COVID-19 Monoclonal Antibody Treatments
Dr. Steven Stack, commissioner of the Kentucky Department for Public Health, updated Kentuckians on the use and availability of monoclonal antibody treatments for COVID-19 patients. During the week ending Sept. 7, 2021, 3,642 treatment courses of monoclonal antibodies were used in Kentucky. As of Sept. 7, Kentucky hospitals have 9,363 monoclonal antibody treatment courses on hand.
Monoclonal antibody treatments are available at 139 locations across Kentucky.
“Monoclonal antibody administration in Kentucky has expanded dramatically,” said Dr. Stack. “In the last eight weeks, we have gone from about 204 monoclonal doses given in the beginning of July all the way up to 3,642 doses given through last Wednesday. That is an 18-fold increase in just eight weeks.”

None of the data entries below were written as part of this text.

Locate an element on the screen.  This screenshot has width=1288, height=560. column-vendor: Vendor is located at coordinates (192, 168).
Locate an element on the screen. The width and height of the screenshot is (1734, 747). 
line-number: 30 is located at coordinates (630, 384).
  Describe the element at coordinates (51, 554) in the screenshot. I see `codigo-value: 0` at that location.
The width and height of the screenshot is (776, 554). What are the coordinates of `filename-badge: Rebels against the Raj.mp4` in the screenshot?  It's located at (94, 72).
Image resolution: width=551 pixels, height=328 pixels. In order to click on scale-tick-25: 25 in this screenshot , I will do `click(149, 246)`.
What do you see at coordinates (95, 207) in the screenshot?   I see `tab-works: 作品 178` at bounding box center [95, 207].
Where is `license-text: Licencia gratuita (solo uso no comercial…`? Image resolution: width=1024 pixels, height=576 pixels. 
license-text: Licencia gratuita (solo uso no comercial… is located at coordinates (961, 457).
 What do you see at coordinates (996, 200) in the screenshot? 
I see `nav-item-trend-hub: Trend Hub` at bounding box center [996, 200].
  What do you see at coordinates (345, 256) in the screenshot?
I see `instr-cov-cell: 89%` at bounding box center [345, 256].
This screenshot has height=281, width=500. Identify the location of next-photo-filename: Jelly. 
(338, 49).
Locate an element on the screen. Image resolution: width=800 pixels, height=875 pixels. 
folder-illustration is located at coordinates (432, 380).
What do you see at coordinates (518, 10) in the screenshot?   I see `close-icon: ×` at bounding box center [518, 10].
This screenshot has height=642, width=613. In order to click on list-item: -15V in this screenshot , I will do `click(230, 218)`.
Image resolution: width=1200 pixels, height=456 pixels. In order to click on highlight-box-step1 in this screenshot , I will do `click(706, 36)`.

Dr. Stack explained that monoclonal antibodies are synthetic, laboratory-created antibodies. They give patients a temporary immune boost, ideally helping people who are already sick have a milder disease. They do not teach a patient’s body how to create its own antibodies.
“Monoclonal antibodies are an important tool, but we have another alternative, vaccinations. Vaccines prime your immune system to create natural antibodies that your own body will produce to create a natural immune response that then can protect you for at least eight months or more,” said Dr. Stack. “It’s a lot easier to get vaccinated than to get monoclonal antibodies.”